[Wiersze ze zbioru danych do wskazywania]
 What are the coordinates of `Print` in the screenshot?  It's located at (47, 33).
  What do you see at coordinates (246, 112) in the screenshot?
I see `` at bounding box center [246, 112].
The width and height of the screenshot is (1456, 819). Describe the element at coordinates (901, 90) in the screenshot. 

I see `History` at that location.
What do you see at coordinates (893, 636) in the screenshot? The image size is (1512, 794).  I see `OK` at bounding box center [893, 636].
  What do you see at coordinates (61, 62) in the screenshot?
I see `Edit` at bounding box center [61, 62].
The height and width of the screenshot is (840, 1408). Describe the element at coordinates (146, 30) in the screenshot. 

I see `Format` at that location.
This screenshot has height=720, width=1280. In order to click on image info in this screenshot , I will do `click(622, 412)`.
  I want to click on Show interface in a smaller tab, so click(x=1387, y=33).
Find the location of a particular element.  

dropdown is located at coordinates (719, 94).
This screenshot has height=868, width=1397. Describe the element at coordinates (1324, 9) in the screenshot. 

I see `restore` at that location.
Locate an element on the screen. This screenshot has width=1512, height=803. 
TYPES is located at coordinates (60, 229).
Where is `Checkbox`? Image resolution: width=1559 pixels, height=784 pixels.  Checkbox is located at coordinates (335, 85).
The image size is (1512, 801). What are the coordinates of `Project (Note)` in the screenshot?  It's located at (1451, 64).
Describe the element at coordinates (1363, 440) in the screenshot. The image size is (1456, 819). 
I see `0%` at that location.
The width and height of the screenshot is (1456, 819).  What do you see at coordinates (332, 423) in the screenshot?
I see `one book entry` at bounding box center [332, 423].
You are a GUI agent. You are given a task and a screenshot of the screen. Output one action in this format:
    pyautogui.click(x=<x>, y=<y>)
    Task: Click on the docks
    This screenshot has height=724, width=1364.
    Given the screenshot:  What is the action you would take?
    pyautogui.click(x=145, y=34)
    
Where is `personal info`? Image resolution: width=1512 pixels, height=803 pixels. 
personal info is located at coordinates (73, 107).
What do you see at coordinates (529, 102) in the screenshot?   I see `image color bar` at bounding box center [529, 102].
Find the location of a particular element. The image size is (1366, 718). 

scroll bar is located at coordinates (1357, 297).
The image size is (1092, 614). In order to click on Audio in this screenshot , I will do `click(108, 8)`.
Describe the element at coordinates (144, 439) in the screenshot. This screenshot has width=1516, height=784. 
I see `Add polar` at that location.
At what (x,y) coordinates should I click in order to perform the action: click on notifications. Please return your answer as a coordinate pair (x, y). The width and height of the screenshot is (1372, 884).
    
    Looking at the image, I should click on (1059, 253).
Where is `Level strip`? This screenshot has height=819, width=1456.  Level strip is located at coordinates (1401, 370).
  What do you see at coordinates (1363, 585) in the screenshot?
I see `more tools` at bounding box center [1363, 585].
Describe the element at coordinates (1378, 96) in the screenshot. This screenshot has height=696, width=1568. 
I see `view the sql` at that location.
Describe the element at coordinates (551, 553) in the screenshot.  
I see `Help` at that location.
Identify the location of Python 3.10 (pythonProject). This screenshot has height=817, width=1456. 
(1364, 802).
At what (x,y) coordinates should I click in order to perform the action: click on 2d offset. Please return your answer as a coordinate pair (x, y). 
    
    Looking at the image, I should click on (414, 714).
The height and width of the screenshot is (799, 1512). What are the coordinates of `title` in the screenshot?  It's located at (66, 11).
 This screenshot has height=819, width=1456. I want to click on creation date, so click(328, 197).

Treść zadania
Przekształć wszystkie wiersze powyżej w tabelę Markdown z kolumnami „Nr” (kolejny numer) i „Treść” (tekst danej linii). Puste linie pomiń.

Odpowiedź pisemna
| Nr | Treść |
|---|---|
| 1 |  What are the coordinates of `Print` in the screenshot?  It's located at (47, 33). |
| 2 |   What do you see at coordinates (246, 112) in the screenshot? |
| 3 | I see `` at bounding box center [246, 112]. |
| 4 | The width and height of the screenshot is (1456, 819). Describe the element at coordinates (901, 90) in the screenshot.  |
| 5 | I see `History` at that location. |
| 6 | What do you see at coordinates (893, 636) in the screenshot? The image size is (1512, 794).  I see `OK` at bounding box center [893, 636]. |
| 7 |   What do you see at coordinates (61, 62) in the screenshot? |
| 8 | I see `Edit` at bounding box center [61, 62]. |
| 9 | The height and width of the screenshot is (840, 1408). Describe the element at coordinates (146, 30) in the screenshot.  |
| 10 | I see `Format` at that location. |
| 11 | This screenshot has height=720, width=1280. In order to click on image info in this screenshot , I will do `click(622, 412)`. |
| 12 |   I want to click on Show interface in a smaller tab, so click(x=1387, y=33). |
| 13 | Find the location of a particular element.   |
| 14 | dropdown is located at coordinates (719, 94). |
| 15 | This screenshot has height=868, width=1397. Describe the element at coordinates (1324, 9) in the screenshot.  |
| 16 | I see `restore` at that location. |
| 17 | Locate an element on the screen. This screenshot has width=1512, height=803.  |
| 18 | TYPES is located at coordinates (60, 229). |
| 19 | Where is `Checkbox`? Image resolution: width=1559 pixels, height=784 pixels.  Checkbox is located at coordinates (335, 85). |
| 20 | The image size is (1512, 801). What are the coordinates of `Project (Note)` in the screenshot?  It's located at (1451, 64). |
| 21 | Describe the element at coordinates (1363, 440) in the screenshot. The image size is (1456, 819).  |
| 22 | I see `0%` at that location. |
| 23 | The width and height of the screenshot is (1456, 819).  What do you see at coordinates (332, 423) in the screenshot? |
| 24 | I see `one book entry` at bounding box center [332, 423]. |
| 25 | You are a GUI agent. You are given a task and a screenshot of the screen. Output one action in this format: |
| 26 |     pyautogui.click(x=<x>, y=<y>) |
| 27 |     Task: Click on the docks |
| 28 |     This screenshot has height=724, width=1364. |
| 29 |     Given the screenshot:  What is the action you would take? |
| 30 |     pyautogui.click(x=145, y=34) |
| 31 | Where is `personal info`? Image resolution: width=1512 pixels, height=803 pixels.  |
| 32 | personal info is located at coordinates (73, 107). |
| 33 | What do you see at coordinates (529, 102) in the screenshot?   I see `image color bar` at bounding box center [529, 102]. |
| 34 | Find the location of a particular element. The image size is (1366, 718).  |
| 35 | scroll bar is located at coordinates (1357, 297). |
| 36 | The image size is (1092, 614). In order to click on Audio in this screenshot , I will do `click(108, 8)`. |
| 37 | Describe the element at coordinates (144, 439) in the screenshot. This screenshot has width=1516, height=784.  |
| 38 | I see `Add polar` at that location. |
| 39 | At what (x,y) coordinates should I click in order to perform the action: click on notifications. Please return your answer as a coordinate pair (x, y). The width and height of the screenshot is (1372, 884). |
| 40 |     Looking at the image, I should click on (1059, 253). |
| 41 | Where is `Level strip`? This screenshot has height=819, width=1456.  Level strip is located at coordinates (1401, 370). |
| 42 |   What do you see at coordinates (1363, 585) in the screenshot? |
| 43 | I see `more tools` at bounding box center [1363, 585]. |
| 44 | Describe the element at coordinates (1378, 96) in the screenshot. This screenshot has height=696, width=1568.  |
| 45 | I see `view the sql` at that location. |
| 46 | Describe the element at coordinates (551, 553) in the screenshot.   |
| 47 | I see `Help` at that location. |
| 48 | Identify the location of Python 3.10 (pythonProject). This screenshot has height=817, width=1456.  |
| 49 | (1364, 802). |
| 50 | At what (x,y) coordinates should I click in order to perform the action: click on 2d offset. Please return your answer as a coordinate pair (x, y).  |
| 51 |     Looking at the image, I should click on (414, 714). |
| 52 | The height and width of the screenshot is (799, 1512). What are the coordinates of `title` in the screenshot?  It's located at (66, 11). |
| 53 |  This screenshot has height=819, width=1456. I want to click on creation date, so click(328, 197). |